此后，为研究该效应子对致病力的影响，分别将野生型、ΔChEP085和CΔChEP085菌株的孢子浓度调节到1.0×106个/mL，然后喷洒至寄主植物拟南芥叶片上，在27 ℃、湿度100%、12 h/12 h光照/黑暗交替条件下培养5 d后，再观察发病情况(图11-A)。根据叶片的发病面积，划分为不同的病级，并统计病情指数，结果发现，ΔChEP085突变菌株的病情指数为42.0±2.65，显著低于野生型90.0±6.7和CΔChEP085菌株87.7±2.52(P<0.05)(图11-B)。说明该效应子ChEP085在希金斯炭疽菌致病过程中起到了重要作用。
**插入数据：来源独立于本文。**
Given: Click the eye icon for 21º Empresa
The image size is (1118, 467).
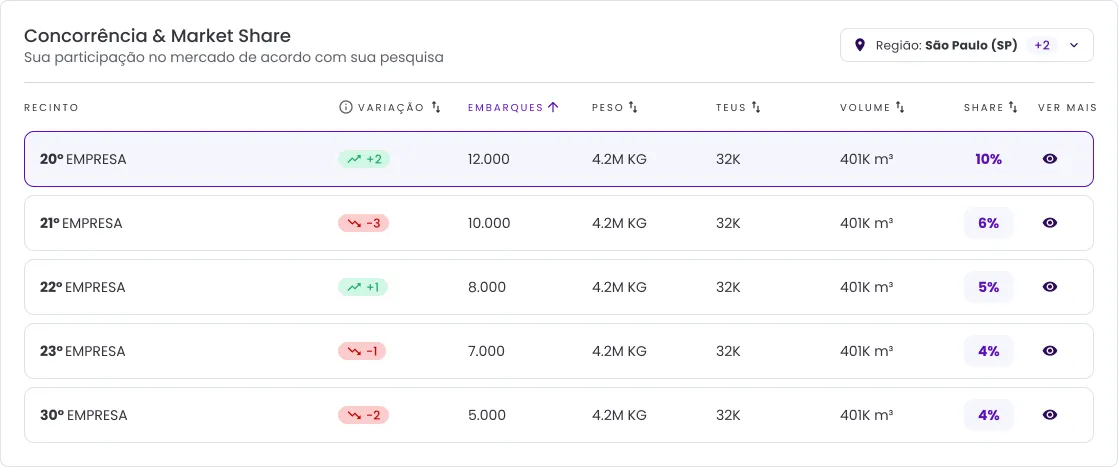Looking at the screenshot, I should (x=1050, y=223).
A.野生型、ΔChEP085突变菌株及CΔChEP085互补菌株孢子喷洒拟南芥5 d后，拟南芥的发病情况；B.对应的病情指数统计。

3 结论与讨论

近年来，随着越来越多的病原真菌基因组和转录组测序的完成，针对各种真菌效应子的研究也逐渐深入，炭疽菌属中效应子的功能也越来越多地被揭示。在平头炭疽菌(C.truncatum)中，效应子CtNUDIX在活体营养阶段后期表达，在烟草叶片中瞬时表达该基因能诱导类似过敏性反应(HR)的细胞死亡，过表达该基因导致病原菌失去致病力；胶孢炭疽菌(C.gloeosporioides)效应子CgDN3能抑制寄主HR反应，其敲除突变体丧失对寄主植物的侵染能力[19]；黄瓜炭疽菌(C.orbiculare)的分泌蛋白NIS1能诱导本氏烟草细胞死亡，且这一坏死反应能在侵染后期被CgDN3所抑制[20]，另一个效应子CoDN3能抑制NIS1诱导的烟草细胞坏死，表明其具有抑制ETI途径的功能[19-20]，CoMC69对黄瓜炭疽菌成功侵染起关键作用[20]；而在希金斯炭疽菌中，基于全基因组测序，为研究关键致病基因提供了条件，其中侵染早期阶段(附着胞穿透和活体营养阶段)有大量编码假定分泌效应子的基因被激活[5]，这些效应子可能干扰或抑制植物免疫反应以促进病原菌的侵染。其中，效应子ChELP1和ChELP2抑制几丁质触发的寄主免疫反应，且ChELP1是希金斯炭疽菌发挥毒力所必需的效应子[21]；候选效应子ChEC6和ChEC36集中分泌在附着胞孔处，而ChEC34、ChEC89则聚集在初生菌丝附近的界面体中[22]。

本研究基于本实验室前期的研究结果[16]，借助烟草瞬时表达系统和qRT-PCR分析发现，ChEP085效应子能够稳定引起烟草坏死，并且在亚细胞定位试验中显示绿色荧光蛋白(即ChEP085与绿色荧光蛋白融合表达)聚集在细胞膜，ChEP085基因在整个侵染阶段保持较低表达量的同时，在侵染拟南芥后24 h表达量明显提高，说明编码候选效应子ChEP085的基因在希金斯炭疽菌侵染寄主的早期阶段(附着胞穿透和活体营养阶段)被激活，与此类似的是禾谷炭疽菌(C.graminicola)中，效应子Cgf1和CgEP1就是在活体营养阶段进行表达并帮助病原菌在寄主体内成功定殖的[23-24]。因此，效应子ChEP085很可能在此时对病原菌的成功侵染发挥着关键作用。本研究对编码ChEP085效应蛋白的基因进行敲除发现，该基因对于希金斯炭疽菌的生长和菌落形态几乎没有影响，但与野生型和CΔChEP085菌株相比，ΔChEP085突变体的产孢量及致病力均显著降低。说明ChEP085基因与希金斯炭疽菌的产孢能力和致病力密切相关。综上，效应子ChEP085在希金斯炭疽菌体内可能参与希金斯炭疽菌产孢的调控；在希金斯炭疽菌侵染过程中，ChEP085可能在活体营养阶段被大量分泌，定殖于寄主植物的细胞膜上，并抑制寄主植物的免疫反应，帮助病原菌侵入寄主植物。